Realidades distintas
Frustrado, diante da tentativa de se tornar o governador de São Paulo, Olavo Setúbal perlustrou países da Europa e os Estados Unidos, recreando o espírito e perquirindo, por força do hábito, os negócios e a vida burguesa nesses lugares. De regresso, recebeu os jornalistas em sua suntuosa sala na sede central do poderoso Banco Itaú. Falou com entusiasmo do que viu e sentiu.
O velho Continente e a América do Norte, segundo ele, vivem "num equilíbrio social e econômico que gera países muito prósperos, muito equilibrados". Ali, afirmou, existe "um processo contínuo de progresso, alicerçado numa sociedade madura, numa base cultural extraordinária, numa base típica de pesquisa que, realmente, é o que há de melhor no mundo". Em suma, disse que o capitalismo europeu e norte-americano vai bem, muito bem.
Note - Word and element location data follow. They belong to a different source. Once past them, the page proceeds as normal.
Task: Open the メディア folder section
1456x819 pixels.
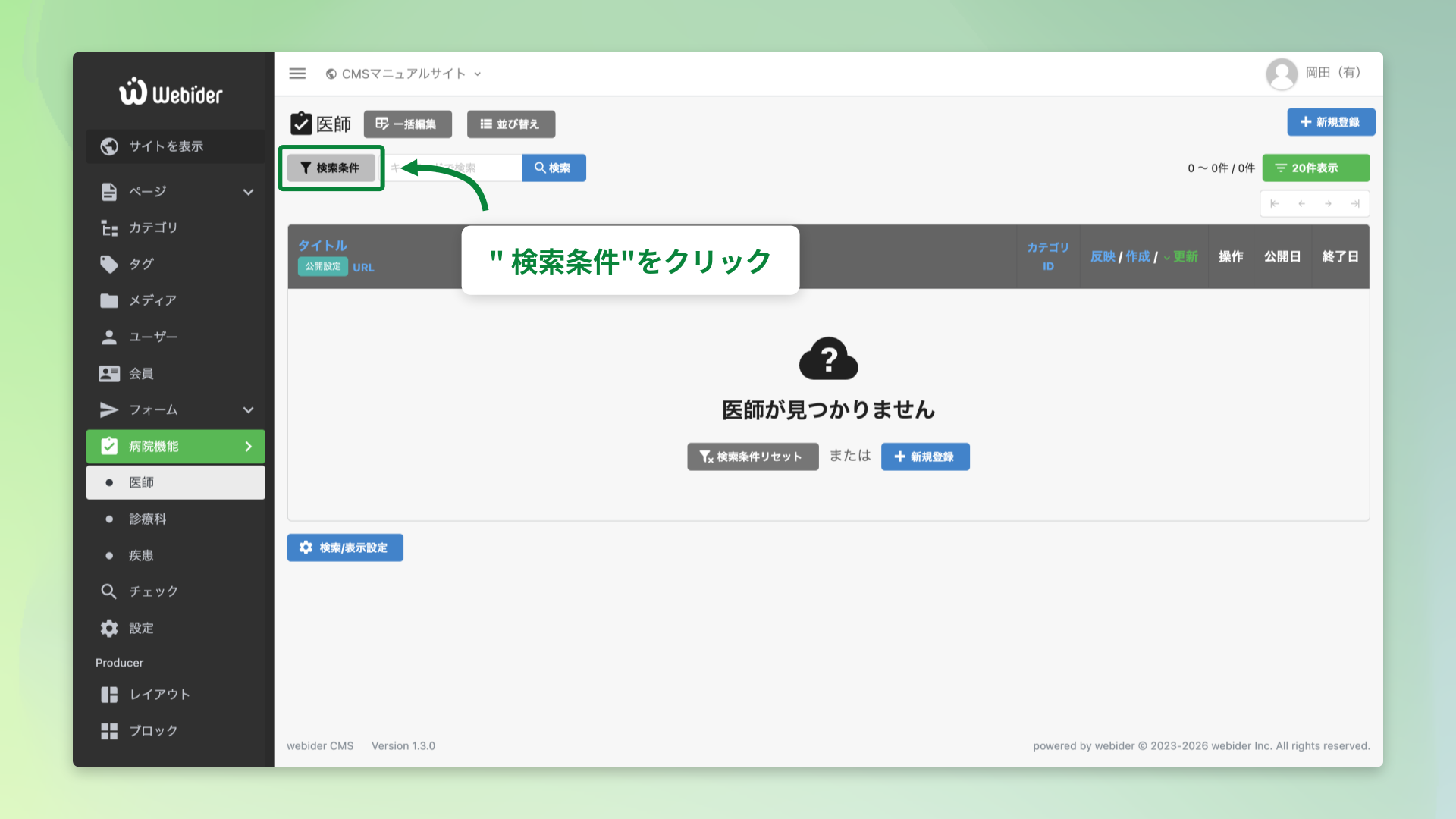Action: [152, 300]
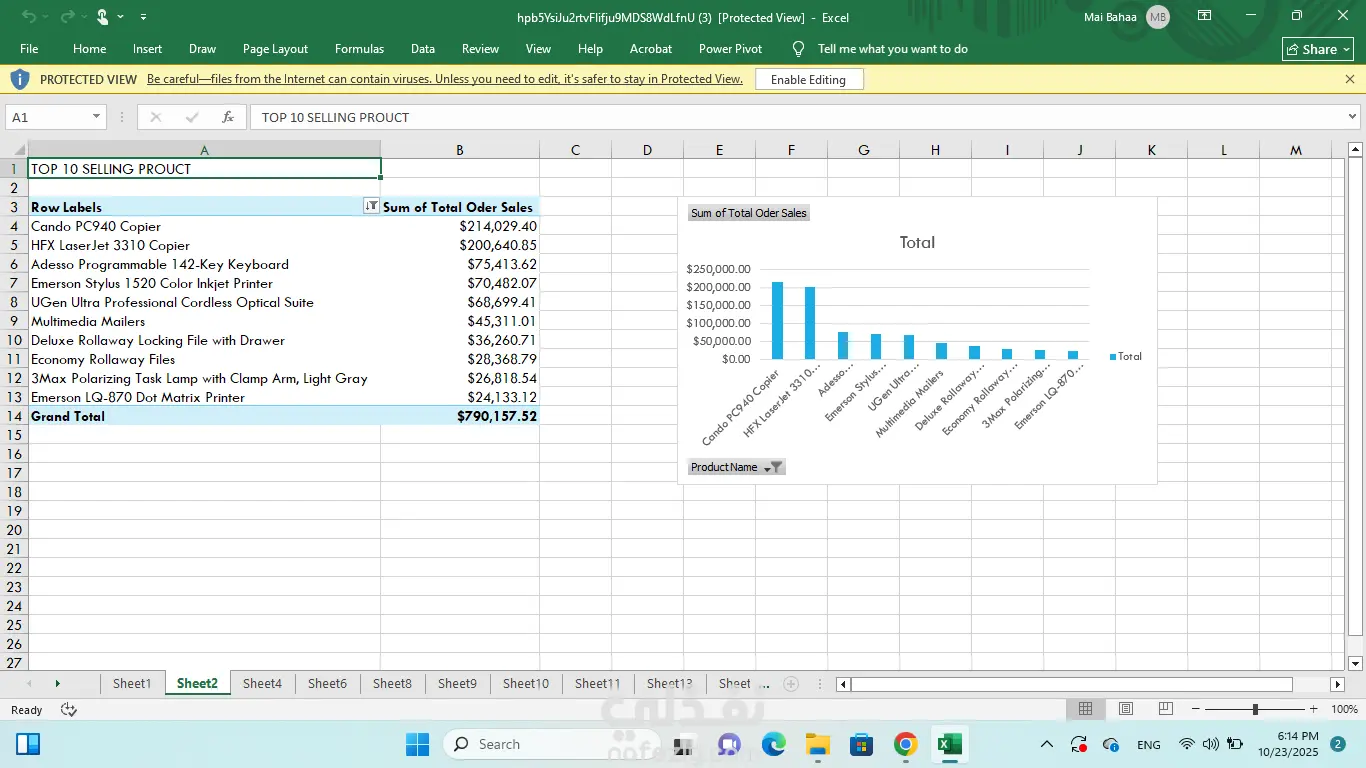Click the Normal view icon
Viewport: 1366px width, 768px height.
point(1085,709)
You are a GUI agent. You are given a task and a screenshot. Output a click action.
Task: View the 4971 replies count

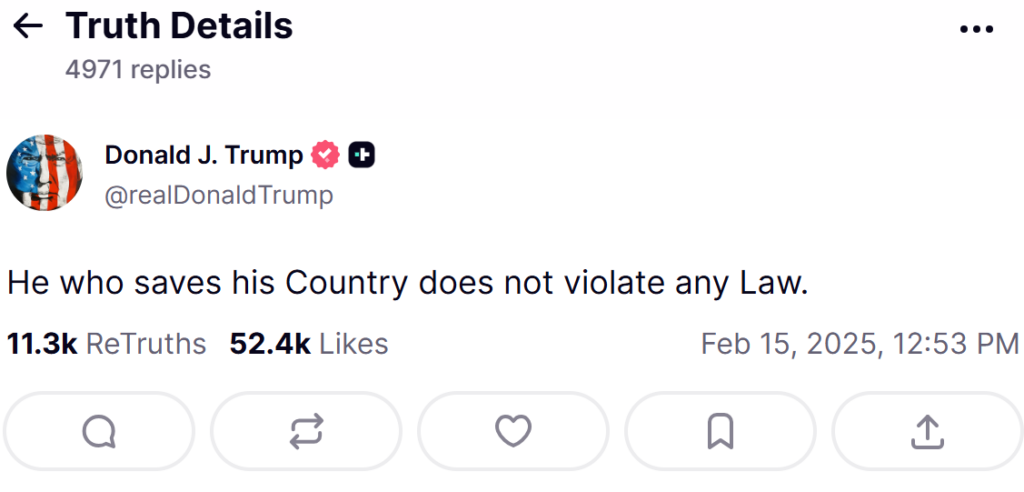pos(138,69)
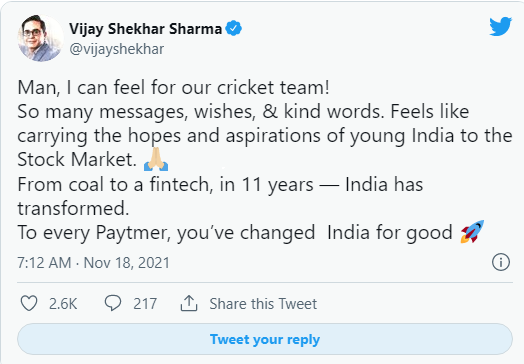Visit the @vijayshekhar handle
The image size is (524, 364).
pyautogui.click(x=117, y=49)
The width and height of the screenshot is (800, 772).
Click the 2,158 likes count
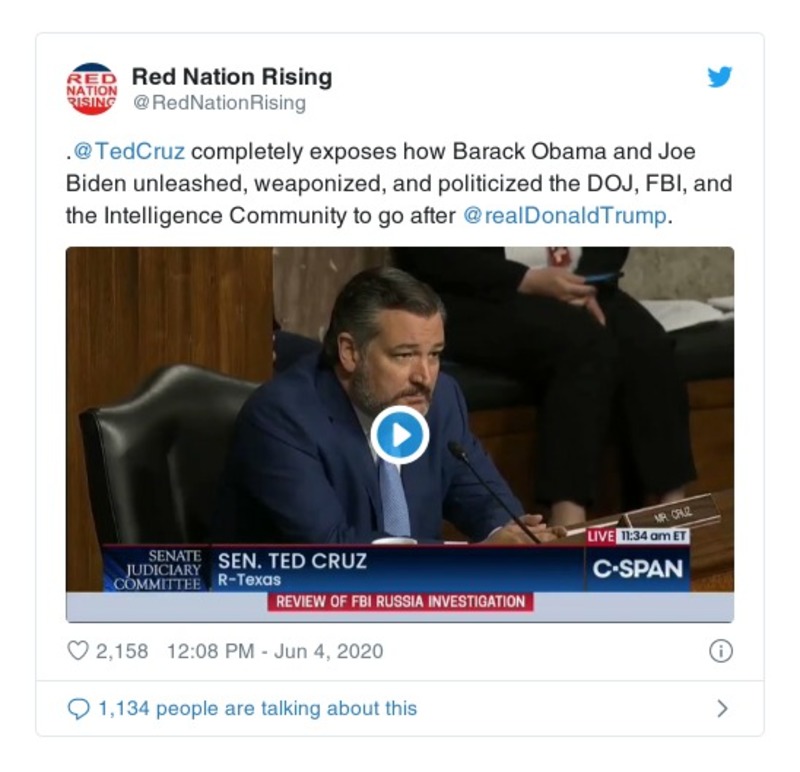121,651
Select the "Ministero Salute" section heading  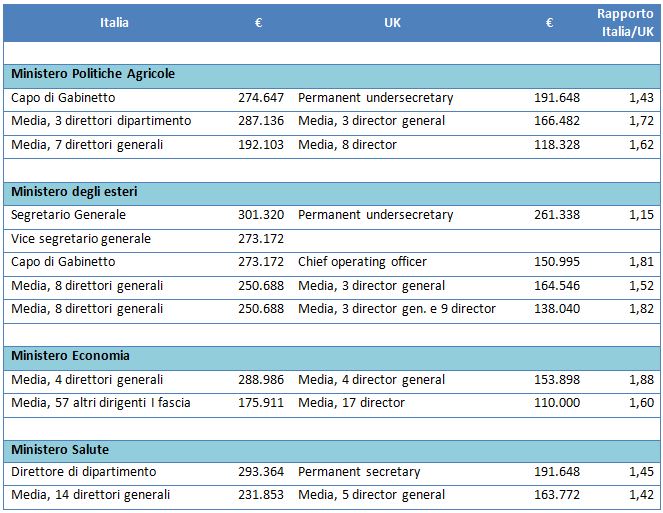click(x=60, y=449)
Quando se tacham tais opiniões de pontos de vista de classe aparecem contestadores arguindo que isso não corresponde à natureza das coisas, sobretudo dos fatos políticos. Não obstante, a posição de classe na apreciação de fenômenos econômico-sociais é incontestável. As declarações desse afortunado diretor de banco assim o comprovam. Ele viu um mundo equilibrado social e economicamente onde o desiquilíbrio é demasiado patente. Na Inglaterra, existem três milhões de desempregados; na França, mais de dois milhões; na Alemanha Ocidental, dois milhões e meio; na Itália, perto de três milhões. E nos Estados Unidos o número dos sem-trabalho oscila em torno dos dez milhões! A Inglaterra e a França, em parte também a Alemanha, fazem frenética guerra aos emigrantes que ali vivem e trabalham, expulsam-nos do país. Nos Estados Unidos é crescente o déficit das contas internas e externas, o capital financeiro escorcha os países menos desenvolvidos com tributos pesados de dívidas usurárias, o governo gasta somas astronômicas com a preparação da guerra das estrelas que ameaça destruir boa parte da civilização. Nada disso refletiu-se na visão do banqueiro itauense. Afinal, o capitalismo co-existe com o desemprego permanente e em massa, com a exploração feroz de países e povos "atrasados", com preparativos e procedimentos guerreiros. Nesse sistema, tal situação apresenta-se como inteiramente normal.
O proletariado consciente e os que conhecem a ciência social vêem a realidade europeense e norte-americana de maneira distinta. A Europa e os Estados Unidos vivem há muito tempo a crise crônica do capitalismo monopolista, que acirra em extremo as contradições sociais. A prosperidade nessa área é um retoque de fachada, um engano mal disfarçado. A sociedade burguesa está afetada irremediavelmente por enfermidade incurável: a doença da senilidade. Sobrevive artificialmente. Cada dia é mais reduzida a camada de privilegiados que pode ostentar fabulosa riqueza, a cada hora é maior o contingente dos que são jogados inapelavelmente à miséria.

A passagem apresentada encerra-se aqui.